Furthermore, the terms "first", "second" and "first" are used for descriptive purposes only and are not to be construed as indicating or implying relative importance or implicitly indicating the number of technical features indicated. Thus, a feature defined as "first" or "second" may explicitly or implicitly include at least one such feature. In the description of the present invention, "a plurality" means at least two, e.g., two, three, etc., unless specifically limited otherwise.

In the present invention, unless otherwise explicitly stated or limited, the terms "mounted," "connected," "fixed," and the like are to be construed broadly, e.g., as being permanently connected, detachably connected, or integral; can be mechanically or electrically connected; they may be directly connected or indirectly connected through intervening media, or they may be connected internally or in any other suitable relationship, unless expressly stated otherwise. The specific meanings of the above terms in the present invention can be understood by those skilled in the art according to specific situations.

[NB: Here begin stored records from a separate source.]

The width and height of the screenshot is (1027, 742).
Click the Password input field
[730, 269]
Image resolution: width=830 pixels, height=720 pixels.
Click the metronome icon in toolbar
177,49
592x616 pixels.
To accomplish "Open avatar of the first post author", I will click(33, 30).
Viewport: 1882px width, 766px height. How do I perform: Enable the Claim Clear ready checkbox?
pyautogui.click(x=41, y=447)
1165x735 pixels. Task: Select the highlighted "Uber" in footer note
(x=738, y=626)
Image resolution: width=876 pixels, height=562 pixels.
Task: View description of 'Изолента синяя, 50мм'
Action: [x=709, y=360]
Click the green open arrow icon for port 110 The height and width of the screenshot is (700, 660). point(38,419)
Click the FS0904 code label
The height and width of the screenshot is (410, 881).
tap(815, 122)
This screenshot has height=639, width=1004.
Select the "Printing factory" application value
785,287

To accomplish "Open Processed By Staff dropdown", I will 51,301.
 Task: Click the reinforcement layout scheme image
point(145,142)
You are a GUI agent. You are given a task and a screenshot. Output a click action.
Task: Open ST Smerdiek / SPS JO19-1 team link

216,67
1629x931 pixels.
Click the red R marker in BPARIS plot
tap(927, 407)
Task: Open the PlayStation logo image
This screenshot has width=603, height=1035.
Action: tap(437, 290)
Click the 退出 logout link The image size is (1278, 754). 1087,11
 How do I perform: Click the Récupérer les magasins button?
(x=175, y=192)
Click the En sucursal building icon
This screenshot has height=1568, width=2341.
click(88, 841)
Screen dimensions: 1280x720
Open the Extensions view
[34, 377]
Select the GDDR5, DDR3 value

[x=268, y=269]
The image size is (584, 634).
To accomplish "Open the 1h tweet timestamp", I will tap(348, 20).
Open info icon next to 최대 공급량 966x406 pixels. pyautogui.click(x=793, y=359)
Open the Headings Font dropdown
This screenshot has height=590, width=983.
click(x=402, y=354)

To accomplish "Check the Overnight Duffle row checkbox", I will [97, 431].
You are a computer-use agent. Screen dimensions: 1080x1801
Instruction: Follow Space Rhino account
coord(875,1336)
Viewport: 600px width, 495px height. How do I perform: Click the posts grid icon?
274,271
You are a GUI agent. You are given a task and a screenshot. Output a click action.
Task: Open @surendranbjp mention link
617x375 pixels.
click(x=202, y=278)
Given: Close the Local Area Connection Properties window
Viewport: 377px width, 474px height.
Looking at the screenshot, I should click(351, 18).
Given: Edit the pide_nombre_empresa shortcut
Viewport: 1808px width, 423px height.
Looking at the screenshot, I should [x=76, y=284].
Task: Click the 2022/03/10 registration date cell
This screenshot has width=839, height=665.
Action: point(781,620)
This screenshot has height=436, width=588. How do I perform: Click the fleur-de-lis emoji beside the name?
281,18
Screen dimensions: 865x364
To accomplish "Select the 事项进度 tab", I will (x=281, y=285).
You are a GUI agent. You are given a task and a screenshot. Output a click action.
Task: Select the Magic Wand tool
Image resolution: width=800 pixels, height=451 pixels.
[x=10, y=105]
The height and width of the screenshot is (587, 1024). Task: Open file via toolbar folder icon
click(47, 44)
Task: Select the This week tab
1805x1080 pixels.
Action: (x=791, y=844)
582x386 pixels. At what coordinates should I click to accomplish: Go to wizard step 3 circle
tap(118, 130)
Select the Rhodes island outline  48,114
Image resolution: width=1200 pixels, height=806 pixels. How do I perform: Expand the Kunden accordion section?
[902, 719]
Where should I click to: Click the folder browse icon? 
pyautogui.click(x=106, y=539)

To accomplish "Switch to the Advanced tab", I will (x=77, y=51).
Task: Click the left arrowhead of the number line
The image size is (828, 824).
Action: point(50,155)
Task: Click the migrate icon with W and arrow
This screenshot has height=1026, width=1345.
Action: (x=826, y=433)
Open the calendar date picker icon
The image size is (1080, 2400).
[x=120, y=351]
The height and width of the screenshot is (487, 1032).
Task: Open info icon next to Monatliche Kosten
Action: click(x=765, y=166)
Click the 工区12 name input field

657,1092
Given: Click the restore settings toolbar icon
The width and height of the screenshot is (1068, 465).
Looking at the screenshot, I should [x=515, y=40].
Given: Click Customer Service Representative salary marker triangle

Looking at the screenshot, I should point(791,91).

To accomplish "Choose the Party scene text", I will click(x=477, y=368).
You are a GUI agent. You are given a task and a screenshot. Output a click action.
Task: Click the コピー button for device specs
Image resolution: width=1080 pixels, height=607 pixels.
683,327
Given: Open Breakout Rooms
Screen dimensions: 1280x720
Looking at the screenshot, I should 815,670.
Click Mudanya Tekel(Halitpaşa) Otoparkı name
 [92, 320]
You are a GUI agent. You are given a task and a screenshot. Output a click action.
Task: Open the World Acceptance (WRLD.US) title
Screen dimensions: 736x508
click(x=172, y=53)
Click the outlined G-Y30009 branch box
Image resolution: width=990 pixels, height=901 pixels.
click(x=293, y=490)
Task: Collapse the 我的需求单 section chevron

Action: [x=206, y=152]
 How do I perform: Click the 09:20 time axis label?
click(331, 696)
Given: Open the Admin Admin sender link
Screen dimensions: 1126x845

In the present invention, unless otherwise expressly stated or limited, the first feature "on" or "under" the second feature may be directly contacting the first and second features or indirectly contacting the first and second features through an intermediate. Also, a first feature "on," "over," and "above" a second feature may be directly or diagonally above the second feature, or may simply indicate that the first feature is at a higher level than the second feature. A first feature being "under," "below," and "beneath" a second feature may be directly under or obliquely under the first feature, or may simply mean that the first feature is at a lesser elevation than the second feature.

It will be understood that when an element is referred to as being "secured to" or "disposed on" another element, it can be directly on the other element or intervening elements may also be present. When an element is referred to as being "connected" to another element, it can be directly connected to the other element or intervening elements may also be present. The terms "vertical," "horizontal," "upper," "lower," "left," "right," and the like as used herein are for illustrative purposes only and do not denote a unique embodiment.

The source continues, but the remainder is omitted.